(Stored records)
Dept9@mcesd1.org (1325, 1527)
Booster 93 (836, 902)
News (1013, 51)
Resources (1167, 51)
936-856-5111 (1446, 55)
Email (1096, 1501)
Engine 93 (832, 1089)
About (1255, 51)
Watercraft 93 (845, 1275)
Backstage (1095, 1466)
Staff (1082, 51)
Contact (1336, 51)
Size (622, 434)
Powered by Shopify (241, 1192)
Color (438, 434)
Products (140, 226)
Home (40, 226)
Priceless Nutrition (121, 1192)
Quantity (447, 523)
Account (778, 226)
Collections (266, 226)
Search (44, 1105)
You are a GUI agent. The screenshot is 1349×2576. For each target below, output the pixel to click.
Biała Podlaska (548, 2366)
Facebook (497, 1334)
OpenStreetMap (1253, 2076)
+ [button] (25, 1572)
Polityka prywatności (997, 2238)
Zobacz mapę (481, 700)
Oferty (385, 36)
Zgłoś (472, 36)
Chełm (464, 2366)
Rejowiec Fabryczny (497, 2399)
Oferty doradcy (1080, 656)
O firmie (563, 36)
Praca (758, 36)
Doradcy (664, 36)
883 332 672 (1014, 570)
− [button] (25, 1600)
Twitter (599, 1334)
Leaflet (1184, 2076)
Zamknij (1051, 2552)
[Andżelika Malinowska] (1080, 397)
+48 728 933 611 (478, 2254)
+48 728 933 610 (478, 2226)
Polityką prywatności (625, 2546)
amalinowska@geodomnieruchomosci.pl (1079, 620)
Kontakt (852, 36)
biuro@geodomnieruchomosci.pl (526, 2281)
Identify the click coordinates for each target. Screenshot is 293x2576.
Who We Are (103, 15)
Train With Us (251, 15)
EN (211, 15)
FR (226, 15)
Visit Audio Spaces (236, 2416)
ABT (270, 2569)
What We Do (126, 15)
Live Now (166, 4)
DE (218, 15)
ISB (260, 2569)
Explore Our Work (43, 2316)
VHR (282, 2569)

What you have to do: Copy word for word the stretch of entries above from the line that has "Biała Podlaska (548, 2366)" through the line that has "Oferty doradcy (1080, 656)", both ends included, and nothing outside it.

Output of the exercise:
Biała Podlaska (548, 2366)
Facebook (497, 1334)
OpenStreetMap (1253, 2076)
+ [button] (25, 1572)
Polityka prywatności (997, 2238)
Zobacz mapę (481, 700)
Oferty (385, 36)
Zgłoś (472, 36)
Chełm (464, 2366)
Rejowiec Fabryczny (497, 2399)
Oferty doradcy (1080, 656)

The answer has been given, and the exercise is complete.